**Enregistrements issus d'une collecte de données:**
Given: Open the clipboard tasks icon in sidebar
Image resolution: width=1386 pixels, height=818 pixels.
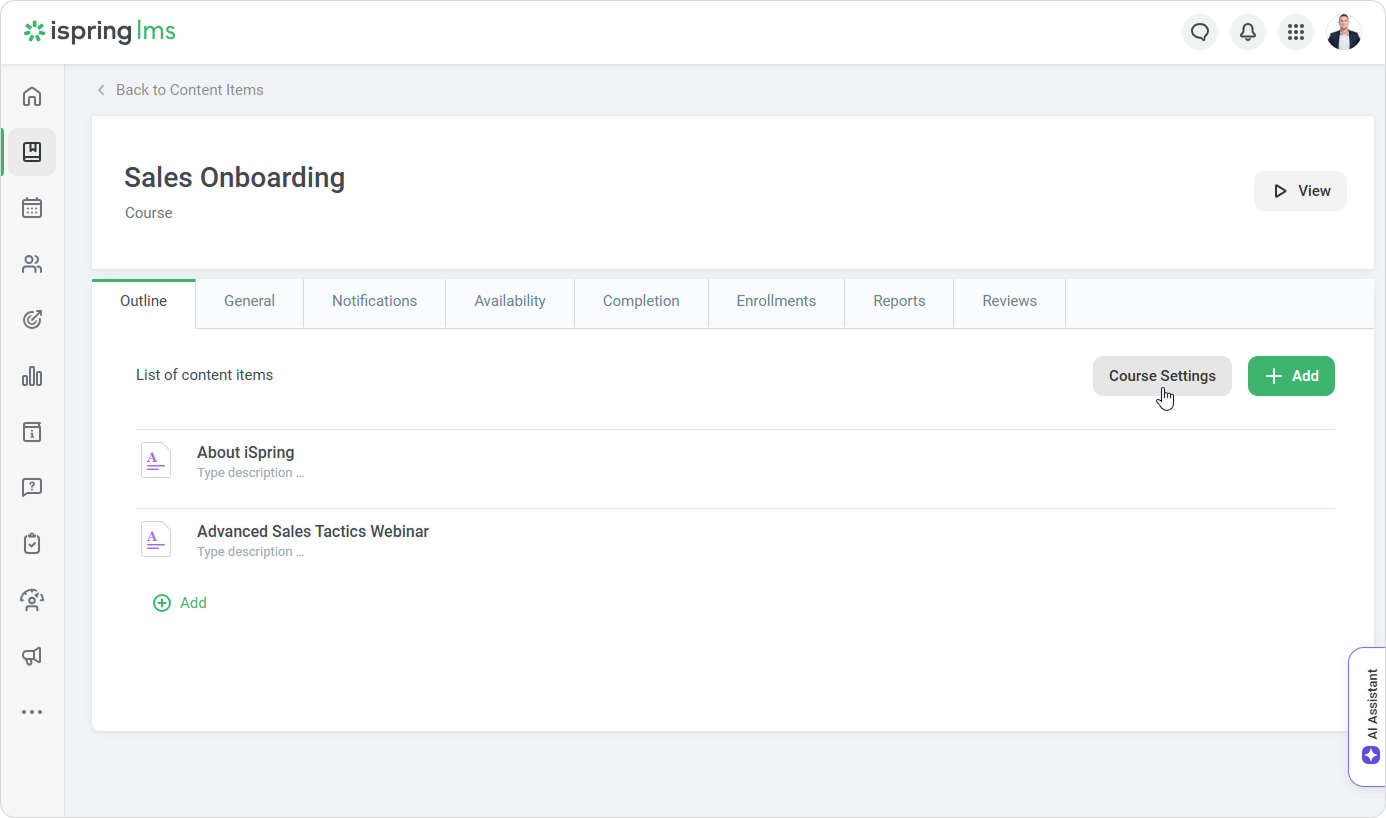Looking at the screenshot, I should (32, 544).
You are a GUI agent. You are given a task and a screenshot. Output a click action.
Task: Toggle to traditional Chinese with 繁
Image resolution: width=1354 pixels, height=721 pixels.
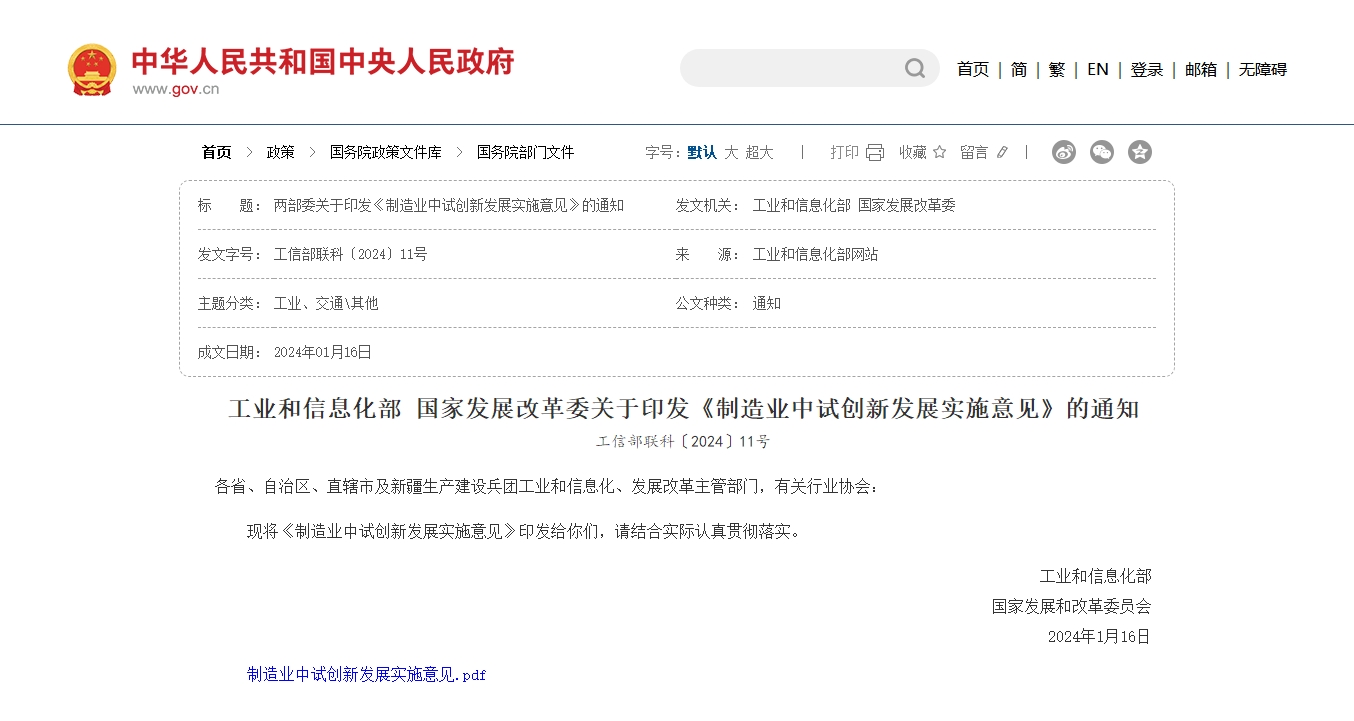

**Tâche à réaliser:** Reproduisez à l'identique toutes les lignes des enregistrements ci-dessus, en omettant les images.

**Réponse rédigée:**
Given: Open the clipboard tasks icon in sidebar
Image resolution: width=1386 pixels, height=818 pixels.
Looking at the screenshot, I should (32, 544).
You are a GUI agent. You are given a task and a screenshot. Output a click action.
Task: Toggle to traditional Chinese with 繁
Image resolution: width=1354 pixels, height=721 pixels.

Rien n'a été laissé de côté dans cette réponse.